What is required – Look through the entries. Copy each line that has the word "computer".

Source data –
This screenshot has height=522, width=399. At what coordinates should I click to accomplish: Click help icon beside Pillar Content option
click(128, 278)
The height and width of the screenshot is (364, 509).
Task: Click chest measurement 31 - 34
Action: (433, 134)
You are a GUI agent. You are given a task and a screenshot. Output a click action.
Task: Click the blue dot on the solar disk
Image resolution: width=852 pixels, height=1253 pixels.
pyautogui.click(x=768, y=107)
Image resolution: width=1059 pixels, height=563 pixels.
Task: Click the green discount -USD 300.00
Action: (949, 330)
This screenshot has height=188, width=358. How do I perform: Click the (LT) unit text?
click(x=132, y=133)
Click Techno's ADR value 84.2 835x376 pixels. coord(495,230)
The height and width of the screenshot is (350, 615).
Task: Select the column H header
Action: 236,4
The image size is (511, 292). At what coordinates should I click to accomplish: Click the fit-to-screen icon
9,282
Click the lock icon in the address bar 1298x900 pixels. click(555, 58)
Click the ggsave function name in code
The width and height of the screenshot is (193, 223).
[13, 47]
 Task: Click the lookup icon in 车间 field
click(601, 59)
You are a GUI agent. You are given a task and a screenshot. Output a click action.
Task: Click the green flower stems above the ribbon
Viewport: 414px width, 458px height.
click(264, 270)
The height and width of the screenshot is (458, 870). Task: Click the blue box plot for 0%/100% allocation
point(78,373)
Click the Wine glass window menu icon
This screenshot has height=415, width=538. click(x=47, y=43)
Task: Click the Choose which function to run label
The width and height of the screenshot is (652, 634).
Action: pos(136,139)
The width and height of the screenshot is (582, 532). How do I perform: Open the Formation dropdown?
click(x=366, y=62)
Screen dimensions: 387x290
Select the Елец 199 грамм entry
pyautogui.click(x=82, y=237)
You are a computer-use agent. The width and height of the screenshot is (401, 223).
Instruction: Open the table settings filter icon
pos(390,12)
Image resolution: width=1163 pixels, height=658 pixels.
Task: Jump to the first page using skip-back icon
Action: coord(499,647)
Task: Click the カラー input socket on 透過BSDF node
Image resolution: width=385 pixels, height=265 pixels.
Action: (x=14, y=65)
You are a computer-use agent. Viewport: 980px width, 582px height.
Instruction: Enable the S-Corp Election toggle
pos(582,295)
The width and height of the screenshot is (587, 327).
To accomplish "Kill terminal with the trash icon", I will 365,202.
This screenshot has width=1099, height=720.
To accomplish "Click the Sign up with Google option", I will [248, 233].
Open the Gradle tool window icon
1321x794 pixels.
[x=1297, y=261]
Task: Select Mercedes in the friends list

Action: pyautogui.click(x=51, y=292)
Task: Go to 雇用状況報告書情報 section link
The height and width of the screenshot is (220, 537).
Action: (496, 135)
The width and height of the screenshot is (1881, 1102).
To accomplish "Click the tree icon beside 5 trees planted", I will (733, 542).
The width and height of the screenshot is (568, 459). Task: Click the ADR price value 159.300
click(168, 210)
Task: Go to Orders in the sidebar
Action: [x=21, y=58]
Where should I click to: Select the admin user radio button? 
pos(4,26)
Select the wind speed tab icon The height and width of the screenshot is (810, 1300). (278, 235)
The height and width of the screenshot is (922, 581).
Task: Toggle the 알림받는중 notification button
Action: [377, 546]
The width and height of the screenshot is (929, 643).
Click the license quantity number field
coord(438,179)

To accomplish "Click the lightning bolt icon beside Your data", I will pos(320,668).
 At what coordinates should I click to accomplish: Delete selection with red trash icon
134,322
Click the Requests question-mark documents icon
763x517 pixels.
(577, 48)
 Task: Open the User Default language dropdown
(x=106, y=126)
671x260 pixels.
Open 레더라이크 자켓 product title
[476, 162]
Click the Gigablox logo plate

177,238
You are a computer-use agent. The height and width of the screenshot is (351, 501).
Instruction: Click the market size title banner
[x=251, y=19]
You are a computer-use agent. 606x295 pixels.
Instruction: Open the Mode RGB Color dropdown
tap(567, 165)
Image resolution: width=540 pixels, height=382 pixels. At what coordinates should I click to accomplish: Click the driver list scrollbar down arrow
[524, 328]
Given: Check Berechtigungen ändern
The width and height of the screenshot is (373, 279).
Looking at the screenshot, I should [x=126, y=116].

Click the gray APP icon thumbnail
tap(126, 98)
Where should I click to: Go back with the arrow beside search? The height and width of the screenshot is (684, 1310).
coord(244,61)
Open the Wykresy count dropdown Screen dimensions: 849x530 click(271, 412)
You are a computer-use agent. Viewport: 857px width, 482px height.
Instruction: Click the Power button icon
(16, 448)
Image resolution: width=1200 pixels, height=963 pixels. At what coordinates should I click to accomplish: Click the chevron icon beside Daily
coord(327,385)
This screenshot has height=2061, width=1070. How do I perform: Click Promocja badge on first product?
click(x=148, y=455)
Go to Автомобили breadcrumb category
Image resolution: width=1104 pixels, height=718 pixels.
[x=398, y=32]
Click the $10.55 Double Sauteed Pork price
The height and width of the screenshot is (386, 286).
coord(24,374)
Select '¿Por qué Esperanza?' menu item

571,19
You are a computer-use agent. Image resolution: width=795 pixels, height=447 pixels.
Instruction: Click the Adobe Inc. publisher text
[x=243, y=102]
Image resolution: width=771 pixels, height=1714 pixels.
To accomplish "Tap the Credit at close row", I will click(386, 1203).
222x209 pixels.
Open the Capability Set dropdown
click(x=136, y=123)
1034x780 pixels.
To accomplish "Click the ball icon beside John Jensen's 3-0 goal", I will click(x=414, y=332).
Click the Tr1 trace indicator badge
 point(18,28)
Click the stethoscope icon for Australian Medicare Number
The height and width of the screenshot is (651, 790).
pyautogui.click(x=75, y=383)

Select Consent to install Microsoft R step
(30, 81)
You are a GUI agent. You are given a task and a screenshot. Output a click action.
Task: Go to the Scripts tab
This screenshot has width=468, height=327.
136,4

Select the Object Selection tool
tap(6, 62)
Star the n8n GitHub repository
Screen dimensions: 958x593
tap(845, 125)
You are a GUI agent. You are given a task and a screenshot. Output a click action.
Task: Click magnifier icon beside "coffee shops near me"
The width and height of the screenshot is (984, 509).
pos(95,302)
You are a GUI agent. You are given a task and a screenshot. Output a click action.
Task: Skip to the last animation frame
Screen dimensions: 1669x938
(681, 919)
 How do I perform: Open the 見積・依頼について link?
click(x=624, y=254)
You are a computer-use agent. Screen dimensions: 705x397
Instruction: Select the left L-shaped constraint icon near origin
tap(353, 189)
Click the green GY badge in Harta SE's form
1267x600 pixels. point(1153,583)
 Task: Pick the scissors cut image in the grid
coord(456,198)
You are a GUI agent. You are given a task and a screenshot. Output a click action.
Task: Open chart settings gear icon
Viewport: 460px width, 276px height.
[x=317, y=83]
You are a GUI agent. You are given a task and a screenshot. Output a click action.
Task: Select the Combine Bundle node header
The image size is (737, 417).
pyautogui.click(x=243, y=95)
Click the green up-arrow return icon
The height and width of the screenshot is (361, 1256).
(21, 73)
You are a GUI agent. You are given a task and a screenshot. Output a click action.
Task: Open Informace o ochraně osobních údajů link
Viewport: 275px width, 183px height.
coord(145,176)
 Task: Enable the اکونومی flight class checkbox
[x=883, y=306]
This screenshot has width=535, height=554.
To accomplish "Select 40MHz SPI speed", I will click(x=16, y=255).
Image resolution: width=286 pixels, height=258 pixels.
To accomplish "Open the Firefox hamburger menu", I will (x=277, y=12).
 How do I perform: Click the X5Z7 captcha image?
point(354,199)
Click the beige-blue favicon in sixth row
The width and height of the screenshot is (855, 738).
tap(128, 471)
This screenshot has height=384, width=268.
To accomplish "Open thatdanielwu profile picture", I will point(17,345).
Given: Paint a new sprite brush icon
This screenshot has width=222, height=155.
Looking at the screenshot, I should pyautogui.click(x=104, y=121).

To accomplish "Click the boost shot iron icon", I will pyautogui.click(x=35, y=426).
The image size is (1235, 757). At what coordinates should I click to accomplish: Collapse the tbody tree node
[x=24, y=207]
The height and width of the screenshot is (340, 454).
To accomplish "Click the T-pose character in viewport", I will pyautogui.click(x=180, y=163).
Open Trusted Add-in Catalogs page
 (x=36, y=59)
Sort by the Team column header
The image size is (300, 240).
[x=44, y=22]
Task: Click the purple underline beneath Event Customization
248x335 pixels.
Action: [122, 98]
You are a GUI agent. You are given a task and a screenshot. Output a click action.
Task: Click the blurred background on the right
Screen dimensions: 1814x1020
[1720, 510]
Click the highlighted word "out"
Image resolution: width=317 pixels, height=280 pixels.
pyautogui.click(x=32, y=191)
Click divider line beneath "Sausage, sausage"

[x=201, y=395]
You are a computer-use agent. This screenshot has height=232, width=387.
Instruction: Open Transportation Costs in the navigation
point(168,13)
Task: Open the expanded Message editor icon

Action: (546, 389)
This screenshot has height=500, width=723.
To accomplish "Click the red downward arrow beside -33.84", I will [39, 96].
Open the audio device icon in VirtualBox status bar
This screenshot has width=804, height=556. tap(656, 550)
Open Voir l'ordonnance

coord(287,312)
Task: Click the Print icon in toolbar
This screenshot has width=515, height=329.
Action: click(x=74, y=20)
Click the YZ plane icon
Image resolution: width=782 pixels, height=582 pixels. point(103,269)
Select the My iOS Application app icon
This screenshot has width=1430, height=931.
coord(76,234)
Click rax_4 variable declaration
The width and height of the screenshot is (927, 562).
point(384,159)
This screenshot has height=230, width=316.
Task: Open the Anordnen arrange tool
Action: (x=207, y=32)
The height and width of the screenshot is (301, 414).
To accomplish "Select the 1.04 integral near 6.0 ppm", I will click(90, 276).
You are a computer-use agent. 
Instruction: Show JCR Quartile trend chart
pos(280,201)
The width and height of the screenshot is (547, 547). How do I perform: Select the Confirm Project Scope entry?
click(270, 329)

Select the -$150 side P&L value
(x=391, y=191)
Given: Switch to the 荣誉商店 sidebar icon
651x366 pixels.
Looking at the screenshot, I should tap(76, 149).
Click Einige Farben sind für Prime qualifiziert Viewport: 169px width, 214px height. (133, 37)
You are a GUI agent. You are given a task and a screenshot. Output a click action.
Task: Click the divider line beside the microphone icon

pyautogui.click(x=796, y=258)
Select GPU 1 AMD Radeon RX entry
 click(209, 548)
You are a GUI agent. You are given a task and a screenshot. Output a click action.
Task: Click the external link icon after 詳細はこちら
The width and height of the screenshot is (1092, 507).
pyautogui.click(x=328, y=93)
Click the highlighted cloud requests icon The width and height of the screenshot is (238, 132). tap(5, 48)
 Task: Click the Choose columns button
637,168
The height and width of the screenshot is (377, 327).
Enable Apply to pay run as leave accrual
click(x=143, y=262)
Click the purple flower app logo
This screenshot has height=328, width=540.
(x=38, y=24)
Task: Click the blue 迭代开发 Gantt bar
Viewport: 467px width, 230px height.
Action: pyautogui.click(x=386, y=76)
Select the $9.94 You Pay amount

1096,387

Exercise output –
You are a computer-use agent. The width and height of the screenshot is (401, 223).
You are a computer-use agent. Viewport: 980px width, 582px height.
You are a computer-use agent. The height and width of the screenshot is (351, 501).
You are a computer-use agent. 606x295 pixels.
You are a computer-use agent. Viewport: 857px width, 482px height.
You are a computer-use agent. Image resolution: width=795 pixels, height=447 pixels.
You are a computer-use agent. Screen dimensions: 705x397
You are a computer-use agent. This screenshot has height=232, width=387.
You are a computer-use agent. 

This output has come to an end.